Wer einfach von "Bürgern" redet, erzeugt wesentlich mehr Schubkraft als mit der gendergerechten Version "Bürgerinnen und Bürger". Das wirkt angestrengt, bemüht, verkopft - und alles das sollte eine Rede nicht sein. Pöhm ist überzeugt: "Auch die Frauen, die diese Formulierung fordern, reden beim privaten Kaffeplausch mit ihrer Freundin nicht so. Die natürliche, ungekünstelte Alltagssprache ist immer auch die Sprache der höchsten Wirkung auf das Publikum."
Viele gehen davon aus, dass sich eine Information besser festsetzt, wenn man sie nicht nur hört, sondern auch noch sieht - also liest. Und schon hat der Redner ein Argument, sich hinter Folien zu verbergen. "Wenn Sie den selben Text ohne Folienunterstützung sprechen, werden Sie eine dramatisch höhere Wirkung erleben", so Pöhm. Gleiches gelte für den Rat "Ein Bild sagt ein mehr als 1000 Worte.". Zwar glaube der ganze Planet daran, im Vortrag sei es jedoch wirkungsvoller ein Bild mit Worten zu beschreiben, als einfach ein Foto zu zeigen. Denn ohne das Foto ist die eigene Vorstellungskraft gefragt.
"Vom Whiteboard, zu Pinnwand, zu Overhead, zu PowerPoint": Oft wird gepredigt, dass ein häufiger Wechsel des Präsentationsmittels angeblich die Präsentation lebendiger macht. Tatsächlich macht es sie nur hektischer. Pöhm rät deshalb: "Bleiben Sie beim Flipchart."
Verschränkte Arme bedeuten Verschlossenheit und Ablehnung ist ein weiterer Irrtum. In Ausnahmefällen trifft es zu, aber wenn man Menschen beim Präsentieren erlebt, die es tun, dann wirkt das in der Regel überhaupt nicht "ablehnend". Gleiches gilt für die Hand in der Hosentasche, die angeblich nicht erlaubt ist. Pöhm: "Das gilt für Jeans, die Taschen haben, wo man die Hand nur von oben reinstecken kann. Das wirkt tatsächlich unvorteilhaft. Aber bei Stoffhosen, wo die Tasche eine seitliche Öffnung hat, sieht es sehr cool aus, wenn EINE Hand in der Hosentasche ist und die andere gestikuliert."

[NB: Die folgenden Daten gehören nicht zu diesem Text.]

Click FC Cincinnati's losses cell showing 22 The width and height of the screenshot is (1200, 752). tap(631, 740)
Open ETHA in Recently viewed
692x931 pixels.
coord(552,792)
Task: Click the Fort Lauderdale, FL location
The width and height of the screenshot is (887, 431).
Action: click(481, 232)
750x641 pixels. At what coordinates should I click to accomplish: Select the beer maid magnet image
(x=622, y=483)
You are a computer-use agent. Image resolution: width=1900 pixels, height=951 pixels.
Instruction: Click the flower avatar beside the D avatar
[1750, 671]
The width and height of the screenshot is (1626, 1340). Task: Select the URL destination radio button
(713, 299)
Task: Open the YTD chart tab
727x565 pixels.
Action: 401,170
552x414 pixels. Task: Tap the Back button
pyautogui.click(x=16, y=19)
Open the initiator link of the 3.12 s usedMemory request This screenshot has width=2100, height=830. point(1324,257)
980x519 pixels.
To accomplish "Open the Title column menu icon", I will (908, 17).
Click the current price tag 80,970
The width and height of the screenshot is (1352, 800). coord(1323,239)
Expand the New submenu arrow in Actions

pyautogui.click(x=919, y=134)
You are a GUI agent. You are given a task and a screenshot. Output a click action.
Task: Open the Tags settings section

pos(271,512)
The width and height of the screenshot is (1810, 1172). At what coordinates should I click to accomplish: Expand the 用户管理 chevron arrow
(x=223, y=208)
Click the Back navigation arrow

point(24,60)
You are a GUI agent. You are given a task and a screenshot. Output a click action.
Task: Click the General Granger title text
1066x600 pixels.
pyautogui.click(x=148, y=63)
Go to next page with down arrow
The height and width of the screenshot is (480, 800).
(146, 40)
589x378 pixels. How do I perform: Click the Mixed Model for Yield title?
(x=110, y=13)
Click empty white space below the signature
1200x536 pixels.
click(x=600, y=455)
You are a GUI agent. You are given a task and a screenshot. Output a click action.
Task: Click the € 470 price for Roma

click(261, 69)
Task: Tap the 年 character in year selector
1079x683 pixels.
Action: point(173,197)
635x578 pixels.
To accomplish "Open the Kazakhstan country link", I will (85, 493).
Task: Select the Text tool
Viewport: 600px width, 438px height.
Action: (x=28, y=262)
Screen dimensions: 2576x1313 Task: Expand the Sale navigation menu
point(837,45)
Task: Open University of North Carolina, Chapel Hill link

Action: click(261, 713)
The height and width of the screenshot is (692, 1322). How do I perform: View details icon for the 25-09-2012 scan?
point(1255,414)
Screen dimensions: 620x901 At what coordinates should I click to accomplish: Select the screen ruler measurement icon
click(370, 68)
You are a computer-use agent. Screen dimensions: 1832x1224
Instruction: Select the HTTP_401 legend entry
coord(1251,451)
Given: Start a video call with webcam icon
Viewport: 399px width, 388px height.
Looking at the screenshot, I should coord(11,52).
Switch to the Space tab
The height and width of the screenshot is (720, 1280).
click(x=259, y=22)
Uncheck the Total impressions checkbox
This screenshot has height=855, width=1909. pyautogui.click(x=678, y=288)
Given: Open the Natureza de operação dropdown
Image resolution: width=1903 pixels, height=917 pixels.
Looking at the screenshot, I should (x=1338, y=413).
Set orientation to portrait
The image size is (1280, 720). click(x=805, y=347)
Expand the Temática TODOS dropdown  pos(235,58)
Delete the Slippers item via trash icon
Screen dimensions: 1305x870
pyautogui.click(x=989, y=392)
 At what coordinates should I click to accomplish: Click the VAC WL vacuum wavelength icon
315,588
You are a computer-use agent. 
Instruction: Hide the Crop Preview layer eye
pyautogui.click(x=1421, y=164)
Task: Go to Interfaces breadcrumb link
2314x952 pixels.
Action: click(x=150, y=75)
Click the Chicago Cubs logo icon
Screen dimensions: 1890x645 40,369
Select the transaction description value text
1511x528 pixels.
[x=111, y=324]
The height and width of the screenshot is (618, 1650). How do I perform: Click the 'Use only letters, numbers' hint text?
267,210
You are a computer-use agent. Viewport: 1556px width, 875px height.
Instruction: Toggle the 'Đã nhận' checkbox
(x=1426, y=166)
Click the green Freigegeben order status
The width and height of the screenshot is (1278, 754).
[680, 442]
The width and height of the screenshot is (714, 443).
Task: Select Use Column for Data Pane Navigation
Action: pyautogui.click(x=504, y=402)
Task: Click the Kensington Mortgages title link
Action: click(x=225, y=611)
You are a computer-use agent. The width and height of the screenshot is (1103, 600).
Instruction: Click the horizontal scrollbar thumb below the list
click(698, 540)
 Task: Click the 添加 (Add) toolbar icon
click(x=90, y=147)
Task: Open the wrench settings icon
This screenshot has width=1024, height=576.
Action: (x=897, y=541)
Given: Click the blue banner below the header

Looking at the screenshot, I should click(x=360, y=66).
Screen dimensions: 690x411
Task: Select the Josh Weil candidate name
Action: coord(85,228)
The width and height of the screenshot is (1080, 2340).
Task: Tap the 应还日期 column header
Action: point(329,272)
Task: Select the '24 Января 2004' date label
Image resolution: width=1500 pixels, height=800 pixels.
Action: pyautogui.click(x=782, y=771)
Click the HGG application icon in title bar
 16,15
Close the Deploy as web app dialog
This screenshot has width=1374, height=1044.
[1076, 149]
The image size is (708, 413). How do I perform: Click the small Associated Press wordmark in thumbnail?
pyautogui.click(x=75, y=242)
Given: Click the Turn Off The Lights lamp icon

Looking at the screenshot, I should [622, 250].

"Redner und Präsentatoren laufen bei einer U-Form Bestuhlung oft in die U-Form und bewegen sich auf einzelne Teilnehmer zu. Das soll angeblich Nähe und "Verbindung" zum Publikum erschaffen. In der Gegenüberstellung, wo der Redner auf dem "Machtpunkt" in der energetischen Mitte des Auditoriums stehen bleibt und damit viel mehr Autorität ausstrahlt, erkennt man, dass diese Regel ein Irrtum ist."
Pöhm sagt ganz klar: "Menschen lieben es, wenn man Ihnen Ratschläge gibt. Keiner fühlt sich "geschlagen"." Er empfiehlt: "Probieren Sie es aus."
Sie sollten dazu sprechen, was auf dem Chart ist! Verzahnung von Text und Bild ist existenziell. Gehen Sie vor wie beim Punktschweißen. Setzen Sie die Text- und die Bild-Botschaft im selben Moment, nicht immer aber an fast regelmäßigen Punkten.
Für viele, nicht für alle Statements mit Charts sollten außerdem emotionale, verbale und nicht substantivische Sätze auf einem Chart auftauchen, die zur Rede passen. Solche Sprache kann im Hintergrund mitlaufen, es sollte dieselbe sein wie in der Rede.
Also statt: „Weitere Implementierung der Erfolgsstrategie“ eher: „Wir können mehr“ oder „nicht stehen bleiben“. Dann wäre auch das Problem behoben, dass der Text zu stark und gleichzeitig das Bild zu schwach ist: Ein einfacher, eher mündlicher Spruch auf der Tafel ist nicht zu stark für gleichzeitig starken Text.
Der Umgang mit Charts ist ein gutes Beispiel für ein eigentümliches Phänomen: Alle sind aus dem Häuschen über Steve-Jobs-Präsentationen, kaum einer setzt seine Taktik um: Worte stark – Chart leer. Oder Charts stark und sparsames Wort, immer im Wechsel. Tun Sie es einfach!